PROBLEM DESCRIPTION:
Turn the lines from the one containing "What do you" through the one containing "colorbar-tick-label: 300 is" into a Markdown table with the columns Row and Line, numbering each row and skipping blank lines. Leave out the pictures.

[Stored data]
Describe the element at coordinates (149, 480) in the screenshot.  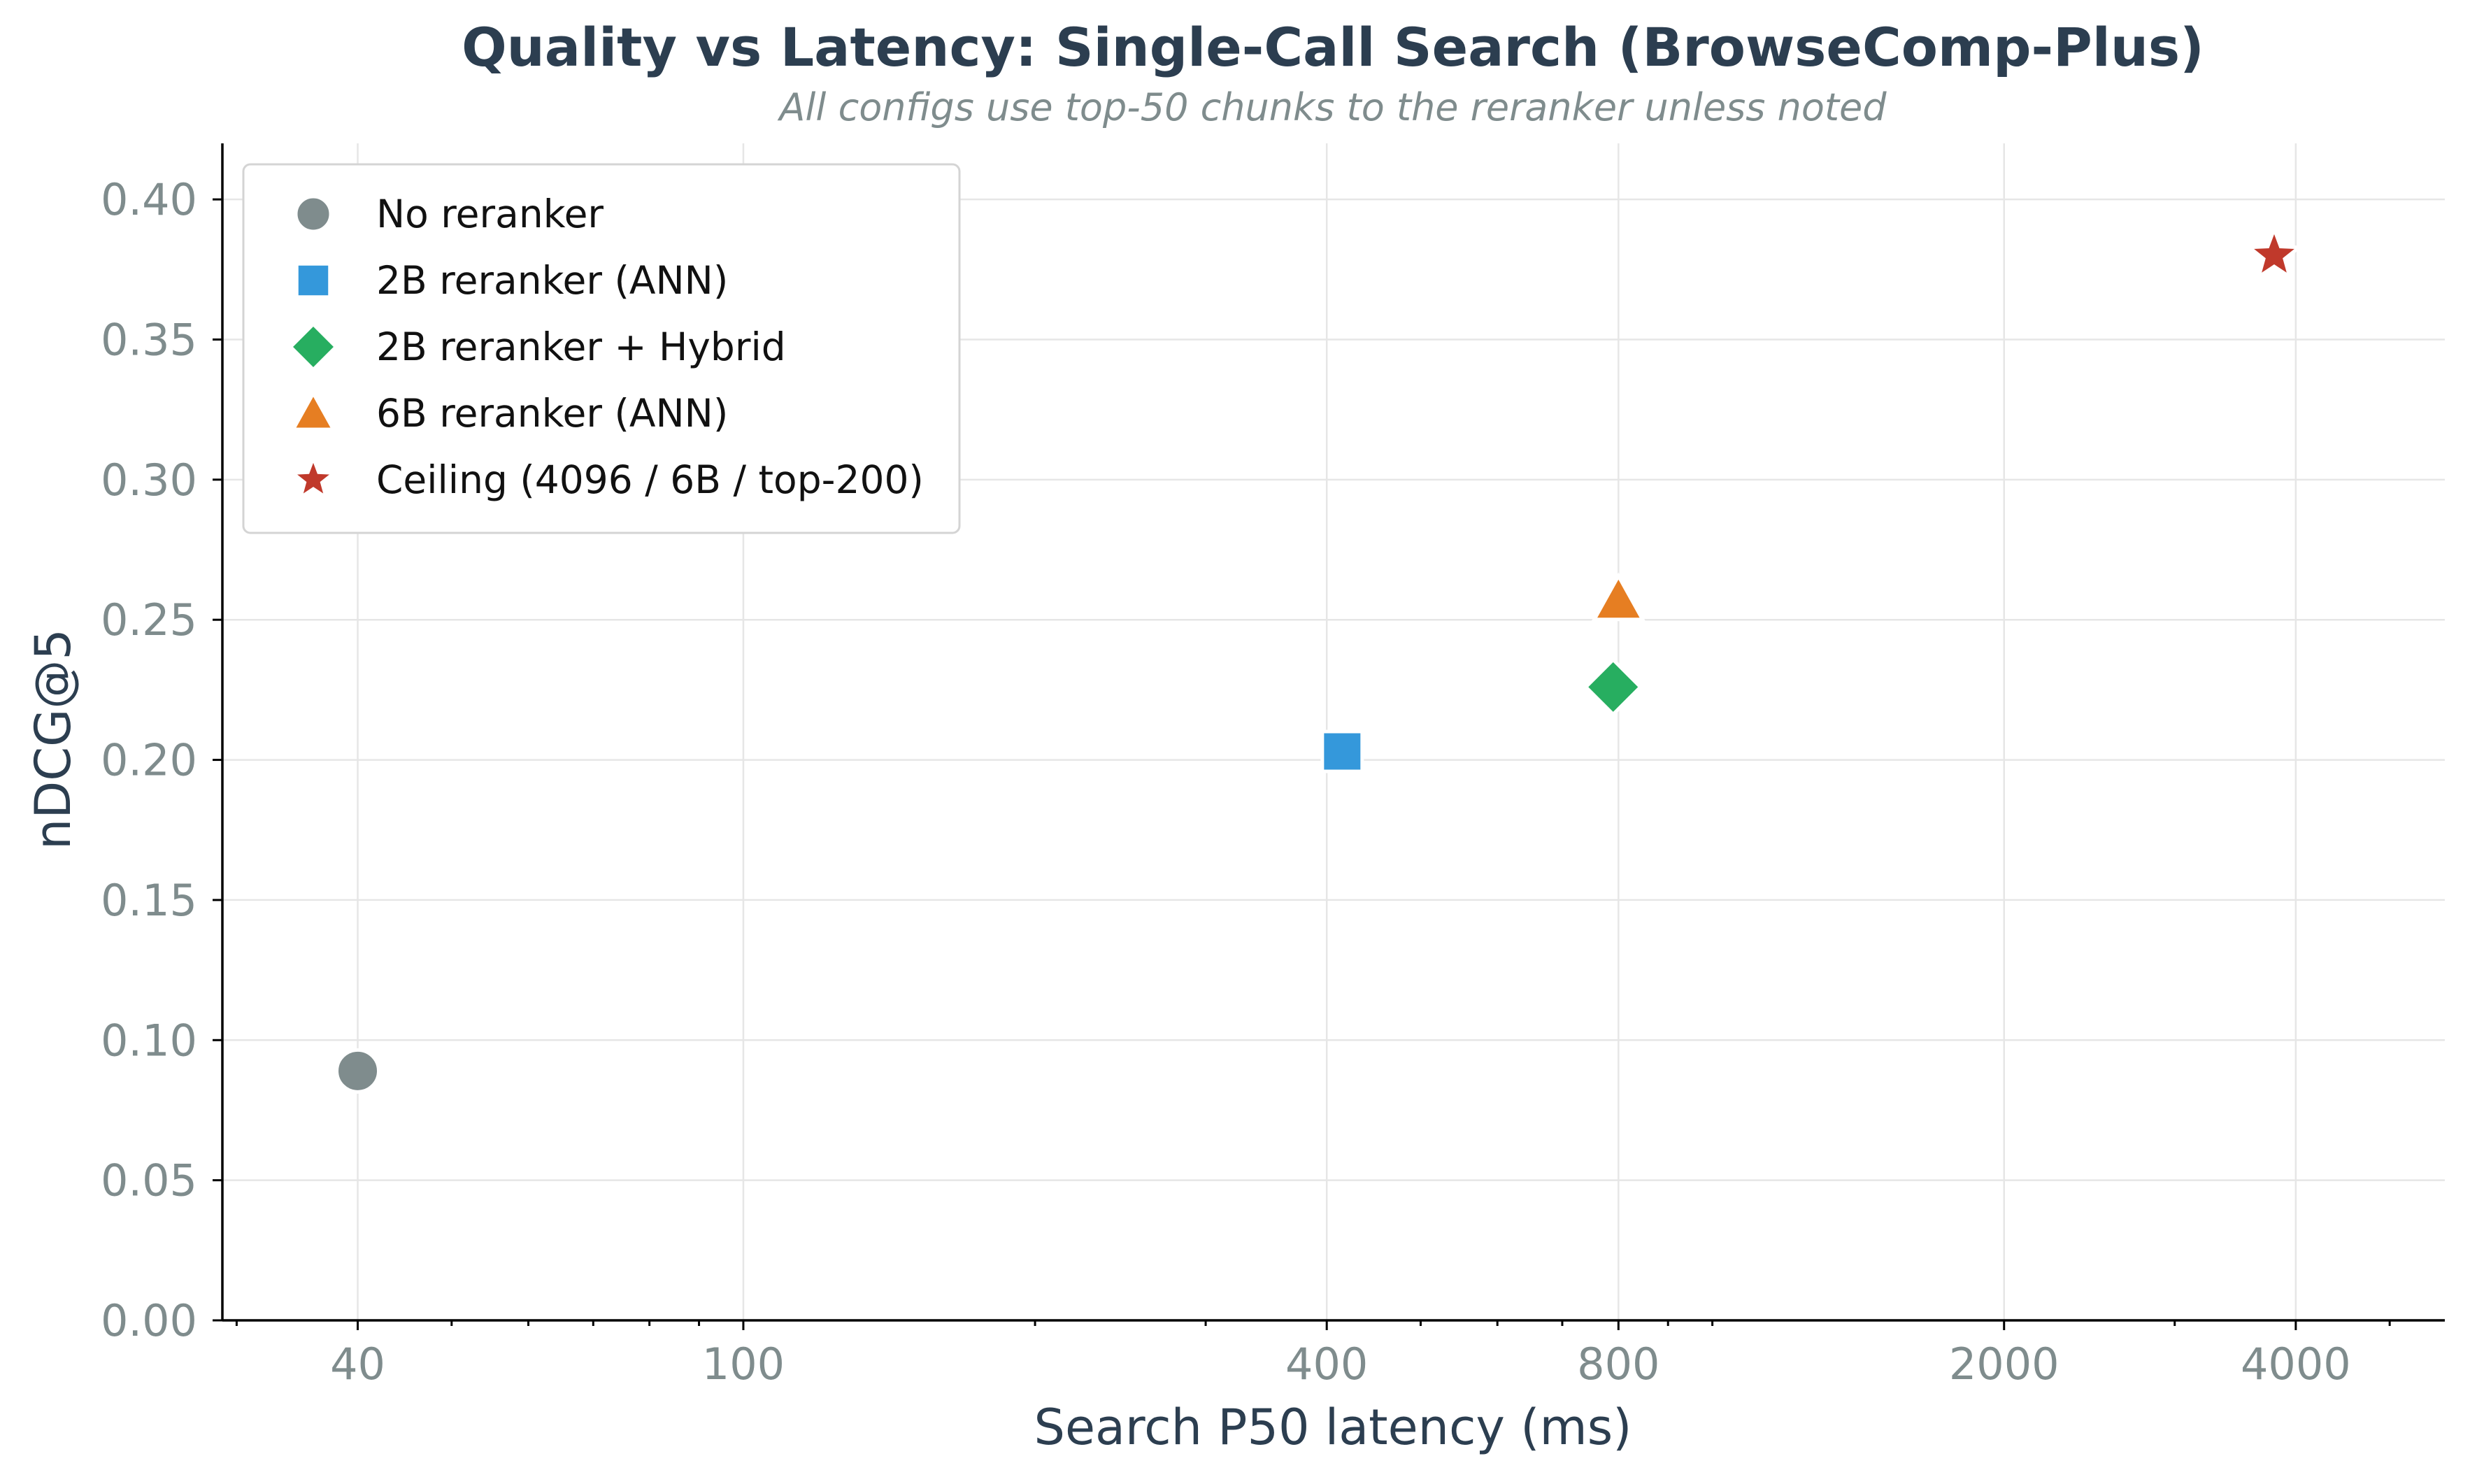
I see `y-tick-label: 0.30` at that location.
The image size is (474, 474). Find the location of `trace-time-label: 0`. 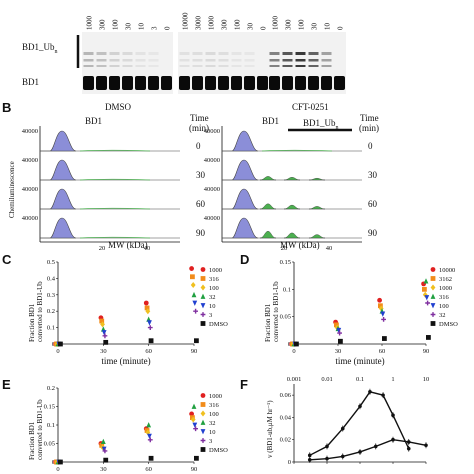

trace-time-label: 0 is located at coordinates (370, 146).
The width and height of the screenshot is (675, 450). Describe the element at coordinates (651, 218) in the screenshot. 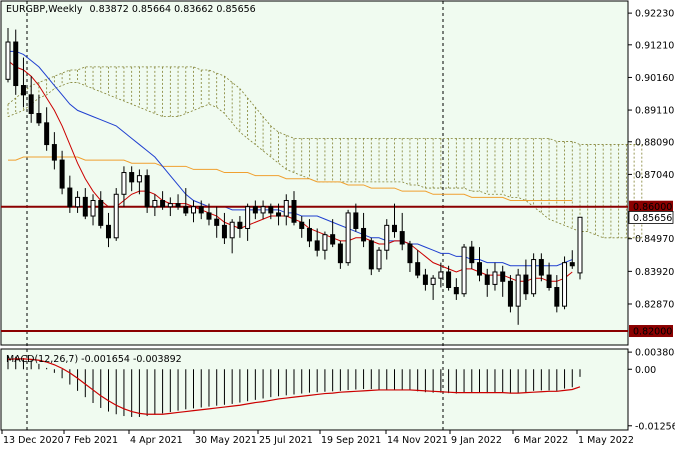

I see `current-price-tag` at that location.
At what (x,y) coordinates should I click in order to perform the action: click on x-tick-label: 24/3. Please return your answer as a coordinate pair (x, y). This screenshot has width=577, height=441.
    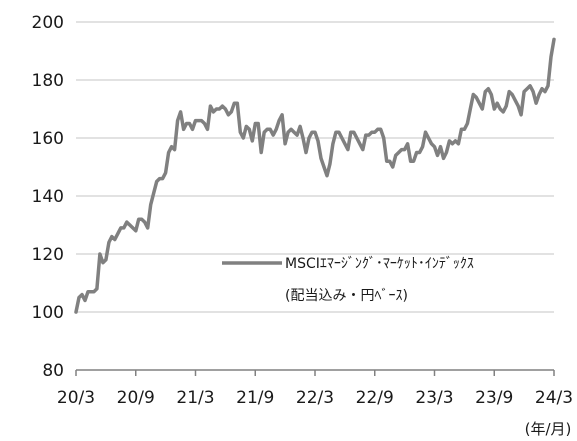
    Looking at the image, I should click on (554, 398).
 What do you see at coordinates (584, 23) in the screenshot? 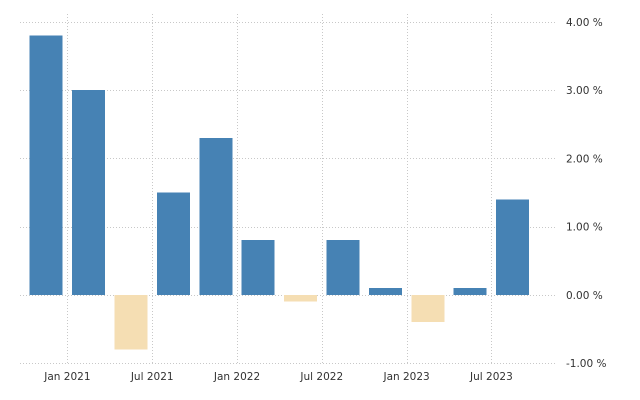
I see `y-tick-label: 4.00 %` at bounding box center [584, 23].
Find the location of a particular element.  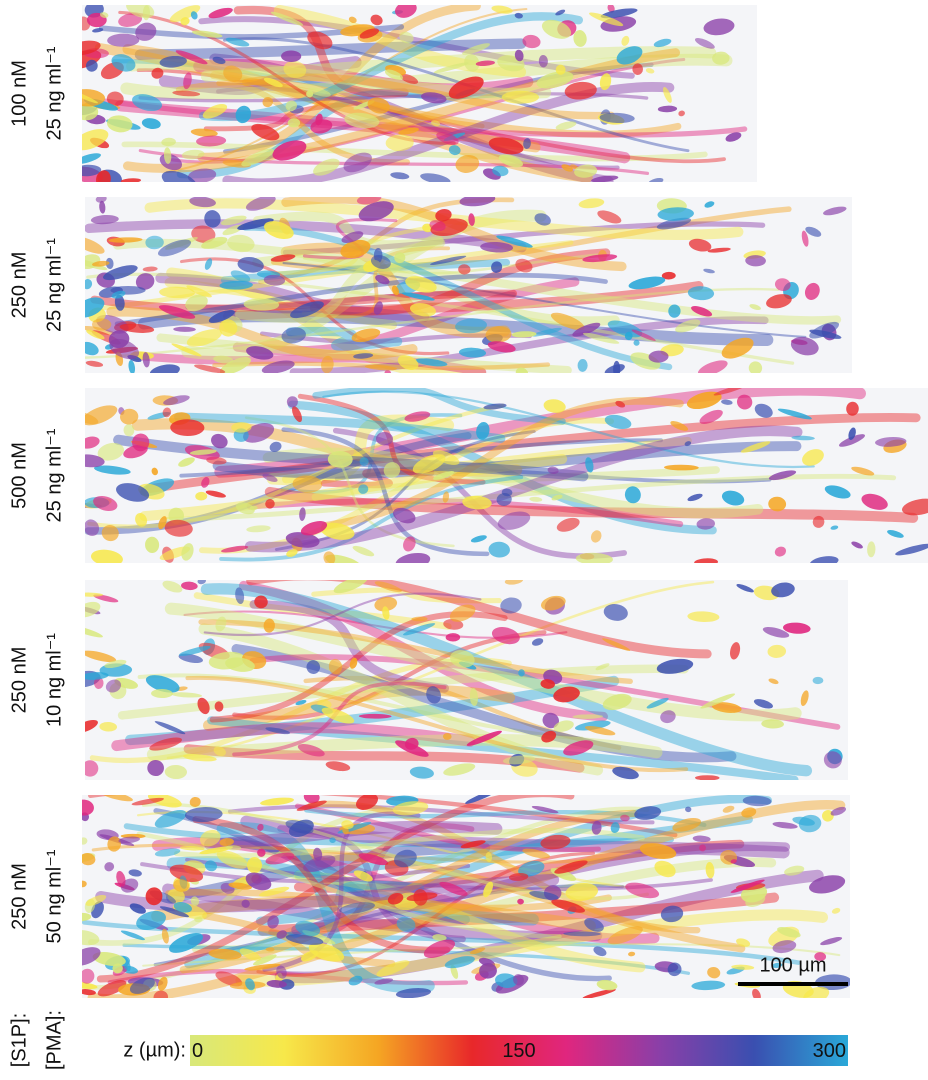

colorbar-tick-label: 300 is located at coordinates (830, 1051).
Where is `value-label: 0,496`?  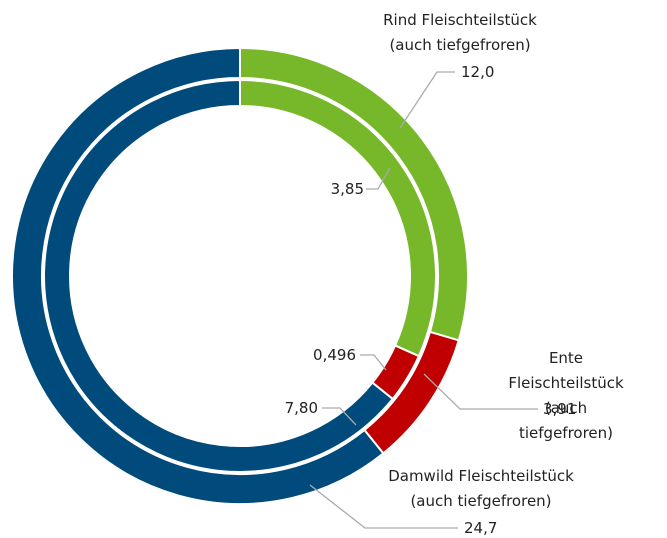 value-label: 0,496 is located at coordinates (334, 355).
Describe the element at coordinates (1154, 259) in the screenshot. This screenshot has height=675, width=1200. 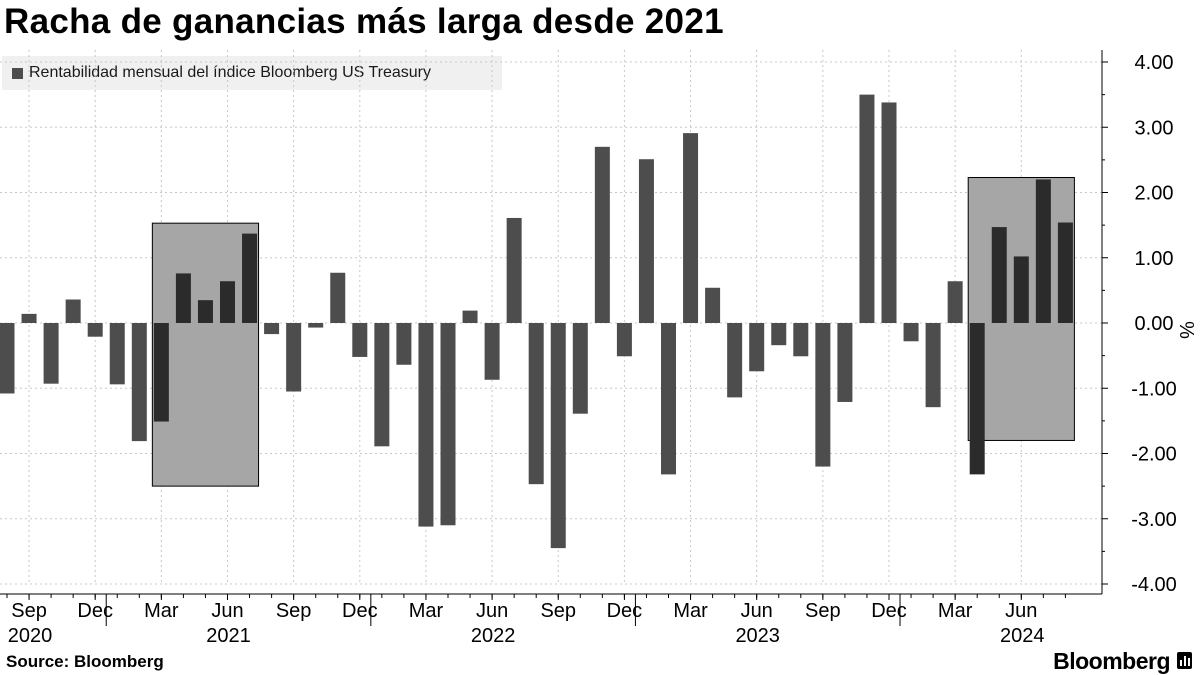
I see `y-tick-label: 1.00` at that location.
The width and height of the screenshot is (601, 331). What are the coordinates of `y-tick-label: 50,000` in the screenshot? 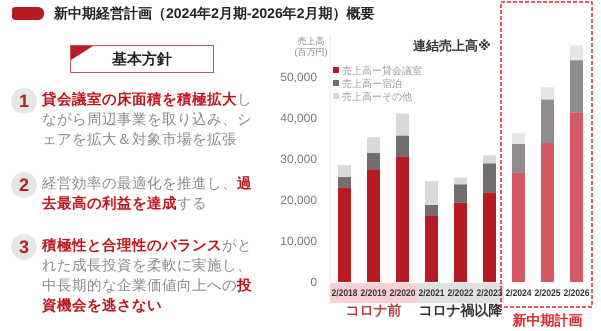 It's located at (299, 77).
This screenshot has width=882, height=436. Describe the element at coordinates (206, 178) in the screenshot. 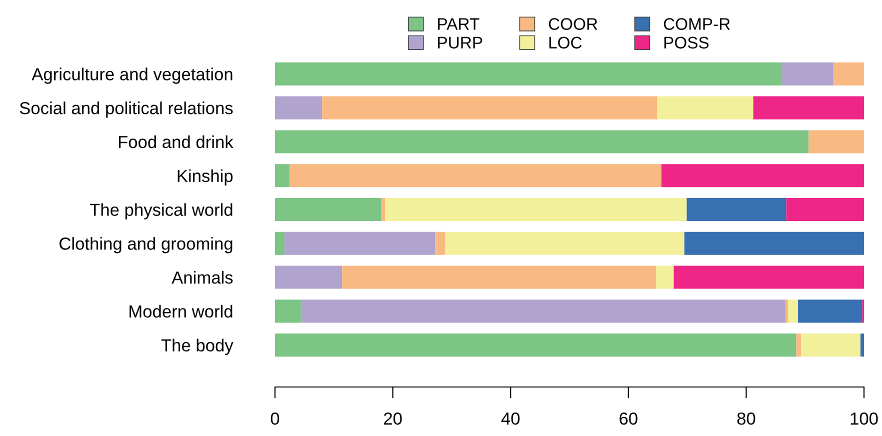

I see `y-tick-label: Kinship` at that location.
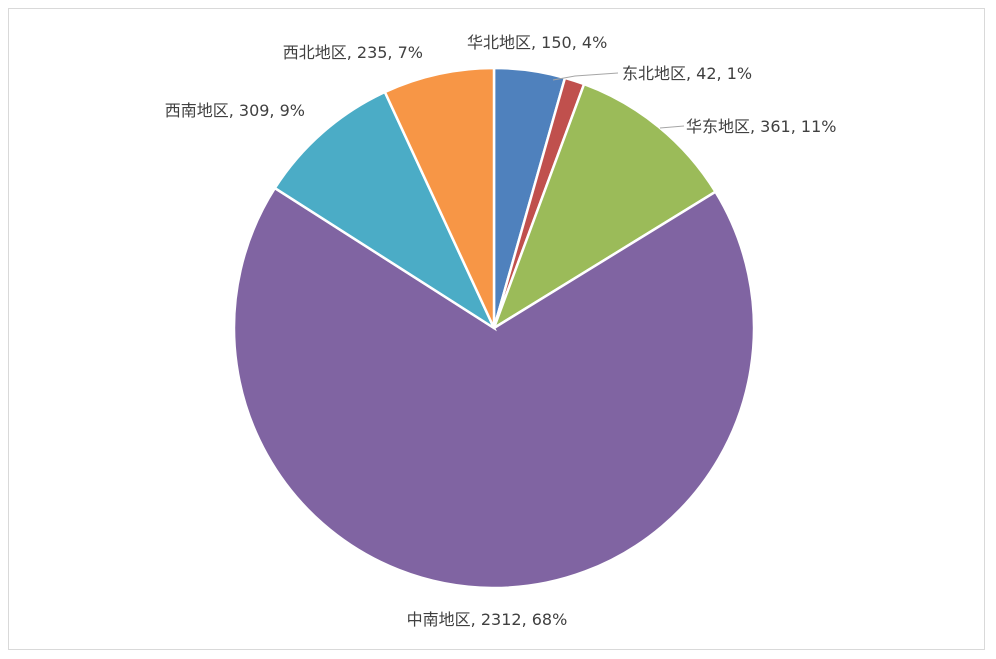  Describe the element at coordinates (488, 620) in the screenshot. I see `data-label: 中南地区, 2312, 68%` at that location.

PROBLEM SOLUTION:
| Row | Line |
|---|---|
| 1 |  What do you see at coordinates (584, 23) in the screenshot?  |
| 2 | I see `y-tick-label: 4.00 %` at bounding box center [584, 23]. |
| 3 | Find the location of a particular element.   |
| 4 | colorbar-tick-label: 300 is located at coordinates (830, 1051). |